Mas para isso seria preciso mudar a Constituição.


Sim, e havendo condições e votos no Congresso, por que ele não o faria? Se o PT teve em outubro boa votação - mais do que se esperava - e pode fazer uma aliança com o PMDB e obter maioria, por que o governo vem se empenhando tanto em conseguir mais e mais apoios? Não será para ter três quintos do plenário? A história está cheia de golpes dentro da lei, mesmo em regimes parlamentares. Não apenas os casos célebres, como os de Hitler ou Mussolini, que montaram suas ditaduras depois de chegar legalmente ao poder.


O sucesso de Hugo Chávez pode ter tido alguma influência na decisão de Lula de lançar esse plano?


Acho que, no mínimo, Lula se preocupa em preservar um papel na política externa do continente. O Chávez tem na Venezuela algo que ele não tem: dólares. A Argentina vem crescendo e se recuperando e o Chile achou um bom rumo. Politicamente, ele precisa, sim,de um instrumento forte que faça o País crescer para que volte a ser ouvido lá fora. Mas é importante também assinalar as diferenças. Chávez é formado em quartel, um golpista tradicional. Lula vem de classes baixas, que subiram a duras penas, e é cuidadoso com o que faz. Muito pragmático, ele não vai jogar fora o que conseguiu por métodos que funcionaram.


E quanto aos riscos? Toda vez que alguém aposta alto em um plano, como ele faz agora, pode perder muito se a coisa não der certo.

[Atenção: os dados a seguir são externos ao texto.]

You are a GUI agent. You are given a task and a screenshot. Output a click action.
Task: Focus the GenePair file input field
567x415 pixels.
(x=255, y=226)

O que é “não dar certo”? Para ele, na prática, e para a grande maioria do eleitorado, só não dará certo se os pobres não forem devidamente contemplados pelas medidas adotadas. Isso é fácil de controlar e dá resultados garantidos. Não é verdade, ou não é uma verdade predominante, essa de que a economia é que decide as eleições e o futuro dos governos. Se as coisas estão andando bem para a maioria e ela sabe disso e retribui com votos, o que não deu certo pode esperar."